Pregúntaselo al mercado

Crear y desarrollar productos y/o servicios mirando exclusivamente al mercado es un error: dudo mucho que a mediados de los años 90 hubiera un clamor popular pidiendo un algoritmo que ordenara la búsqueda de datos en internet, pero ahí está Google.

En contrapartida, para cualquier empresa vivir de espaldas a sus clientes es el camino más rápido para perderlos.

Quizás estés pensando en modificar la tabla de precios, en añadir una nueva funcionalidad a tus servicios, o en lanzar una versión lowcost (o de lujo) para tu producto. Quizás tengas dudas al respecto. ¿Qué tal pedirle una opinión a tu mercado?

Más que nunca en un momento de recesión es importante mantenerse conectado con los clientes, conocer sus dudas, problemas, insatisfacciones. Hacer encuestas y sondeos puede ser uno de los mejores sistemas para conocer los puntos débiles de la empresa y las áreas susceptibles de mejora y evolución. Nunca hay que olvidar que el foco de toda la actividad empresarial ha de ser la satisfacción del cliente, que es de donde normalmente sale el dinero, y en momentos como el actual es fácil perder este norte para concentrarse en la reducción de costos y las reformas internas.

Las encuestas como complemento de marketing, además de la preciosa información que proporcionan, son un importante impulso hacia la comunciación bidireccional con el cliente, le introducen en la costumbre de ir un poco más allá de ser un mero receptor de correos electrónicos y comenzar a participar en la creación de contenidos. Y es que a la hora de crear las preguntas de una encuesta resulta muy interesante que además de las clásicas de respuesta cerrada, del tipo "sí/no" o "valore de 1 a 5", se introduzca también alguna pregunta abierta que dé al cliente la oportunidad de expresarse libremente (o como alternativa un enlace del tipo "Envíenos sus comentarios").

Eso sí, no conviene nunca abusar del tiempo necesario para terminar la encuesta, ya que está demostrado que a mayor número de preguntas va descendiendo el ratio de respuestas. Entre cinco y ocho cuestiones se consigue una efectividad muy elevada, y tampoco es necesario intentar averiguarlo todo a la primera.
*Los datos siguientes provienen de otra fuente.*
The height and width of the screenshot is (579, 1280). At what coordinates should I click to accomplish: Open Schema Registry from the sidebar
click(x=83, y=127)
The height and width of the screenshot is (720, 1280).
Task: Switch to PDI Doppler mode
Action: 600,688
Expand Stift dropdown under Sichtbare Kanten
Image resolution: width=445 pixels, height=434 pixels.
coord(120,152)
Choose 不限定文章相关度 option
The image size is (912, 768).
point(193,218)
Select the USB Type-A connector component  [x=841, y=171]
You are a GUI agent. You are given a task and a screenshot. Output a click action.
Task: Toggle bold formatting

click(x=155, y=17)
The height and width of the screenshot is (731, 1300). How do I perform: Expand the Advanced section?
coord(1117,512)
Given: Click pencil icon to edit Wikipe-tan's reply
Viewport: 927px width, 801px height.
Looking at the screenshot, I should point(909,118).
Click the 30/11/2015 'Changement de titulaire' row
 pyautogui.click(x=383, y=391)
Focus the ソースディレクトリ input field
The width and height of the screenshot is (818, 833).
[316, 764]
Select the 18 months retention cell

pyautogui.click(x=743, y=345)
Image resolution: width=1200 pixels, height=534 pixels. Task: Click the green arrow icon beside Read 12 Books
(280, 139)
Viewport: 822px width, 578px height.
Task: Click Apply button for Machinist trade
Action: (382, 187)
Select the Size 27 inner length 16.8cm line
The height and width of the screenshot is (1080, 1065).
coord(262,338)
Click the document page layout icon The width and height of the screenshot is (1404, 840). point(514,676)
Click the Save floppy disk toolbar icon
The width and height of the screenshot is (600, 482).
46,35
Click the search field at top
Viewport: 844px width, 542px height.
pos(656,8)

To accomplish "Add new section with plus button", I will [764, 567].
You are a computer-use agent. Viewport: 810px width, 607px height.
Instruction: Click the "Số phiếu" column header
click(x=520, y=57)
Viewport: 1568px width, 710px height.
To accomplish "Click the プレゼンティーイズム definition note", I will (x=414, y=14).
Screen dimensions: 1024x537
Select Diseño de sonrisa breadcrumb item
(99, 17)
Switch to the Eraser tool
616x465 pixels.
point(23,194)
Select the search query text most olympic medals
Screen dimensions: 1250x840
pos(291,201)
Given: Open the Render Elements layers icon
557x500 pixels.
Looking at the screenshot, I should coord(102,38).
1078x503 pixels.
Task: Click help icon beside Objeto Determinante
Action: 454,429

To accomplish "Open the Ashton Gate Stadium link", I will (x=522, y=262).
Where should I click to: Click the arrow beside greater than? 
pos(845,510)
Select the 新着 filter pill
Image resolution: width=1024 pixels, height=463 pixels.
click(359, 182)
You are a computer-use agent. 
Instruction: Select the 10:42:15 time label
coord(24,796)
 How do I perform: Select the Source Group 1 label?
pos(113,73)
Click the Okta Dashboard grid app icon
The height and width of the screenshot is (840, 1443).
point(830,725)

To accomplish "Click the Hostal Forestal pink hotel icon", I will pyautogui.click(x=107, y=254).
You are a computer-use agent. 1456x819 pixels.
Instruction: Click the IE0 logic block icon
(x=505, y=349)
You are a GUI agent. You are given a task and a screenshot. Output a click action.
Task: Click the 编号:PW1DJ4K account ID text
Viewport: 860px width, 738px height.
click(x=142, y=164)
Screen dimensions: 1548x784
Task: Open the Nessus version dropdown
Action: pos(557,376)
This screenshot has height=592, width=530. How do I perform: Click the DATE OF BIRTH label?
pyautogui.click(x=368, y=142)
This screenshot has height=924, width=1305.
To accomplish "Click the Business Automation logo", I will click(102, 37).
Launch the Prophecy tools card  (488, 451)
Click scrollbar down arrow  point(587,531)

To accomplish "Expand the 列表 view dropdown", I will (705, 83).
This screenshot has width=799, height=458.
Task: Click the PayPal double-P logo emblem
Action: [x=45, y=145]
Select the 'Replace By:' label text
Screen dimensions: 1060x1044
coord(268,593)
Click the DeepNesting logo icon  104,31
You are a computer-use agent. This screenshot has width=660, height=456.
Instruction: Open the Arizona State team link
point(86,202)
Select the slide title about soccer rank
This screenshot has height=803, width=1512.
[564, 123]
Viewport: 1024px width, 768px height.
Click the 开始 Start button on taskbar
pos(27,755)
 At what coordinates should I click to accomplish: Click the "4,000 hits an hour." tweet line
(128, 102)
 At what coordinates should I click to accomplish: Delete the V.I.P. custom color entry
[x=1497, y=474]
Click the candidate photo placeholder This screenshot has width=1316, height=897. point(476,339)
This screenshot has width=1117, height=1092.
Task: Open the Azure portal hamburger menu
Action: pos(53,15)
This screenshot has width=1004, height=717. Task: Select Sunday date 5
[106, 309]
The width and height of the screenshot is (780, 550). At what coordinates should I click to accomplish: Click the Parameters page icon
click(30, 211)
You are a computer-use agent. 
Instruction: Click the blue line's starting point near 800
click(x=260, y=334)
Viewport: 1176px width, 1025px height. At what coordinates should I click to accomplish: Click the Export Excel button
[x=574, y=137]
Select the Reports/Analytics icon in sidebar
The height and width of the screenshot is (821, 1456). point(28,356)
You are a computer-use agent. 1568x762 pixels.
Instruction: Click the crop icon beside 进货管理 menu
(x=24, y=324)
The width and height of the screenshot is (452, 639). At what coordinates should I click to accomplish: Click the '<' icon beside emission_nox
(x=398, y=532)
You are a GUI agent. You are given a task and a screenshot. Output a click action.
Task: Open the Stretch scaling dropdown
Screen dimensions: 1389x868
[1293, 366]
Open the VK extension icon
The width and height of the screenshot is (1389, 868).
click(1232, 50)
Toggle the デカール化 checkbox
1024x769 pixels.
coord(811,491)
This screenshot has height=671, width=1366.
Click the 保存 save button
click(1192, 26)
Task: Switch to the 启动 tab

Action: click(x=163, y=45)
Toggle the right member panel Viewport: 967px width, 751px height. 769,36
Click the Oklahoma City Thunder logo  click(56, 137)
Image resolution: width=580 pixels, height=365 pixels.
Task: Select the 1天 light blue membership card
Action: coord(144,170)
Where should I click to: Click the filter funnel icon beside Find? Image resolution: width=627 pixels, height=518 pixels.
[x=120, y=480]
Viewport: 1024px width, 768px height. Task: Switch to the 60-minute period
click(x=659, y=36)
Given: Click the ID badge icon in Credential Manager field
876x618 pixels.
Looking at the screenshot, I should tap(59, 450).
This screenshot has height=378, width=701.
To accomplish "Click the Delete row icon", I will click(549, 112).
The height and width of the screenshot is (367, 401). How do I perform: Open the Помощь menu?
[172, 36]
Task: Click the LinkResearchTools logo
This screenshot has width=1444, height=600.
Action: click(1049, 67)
De hecho muchas de las preguntas a formular en futuros sondeos nacerán de la necesidad de aumentar la información surgida de las respuestas anteriores.

Cuando se utiliza encuestas y sondeos y se invita a los clientes a decir lo que piensan, no sólo se obtiene información valiosa para la toma de decisiones empresariales, además se gana la imagen de ser una compañía que de verdad se preocupa por sus clientes.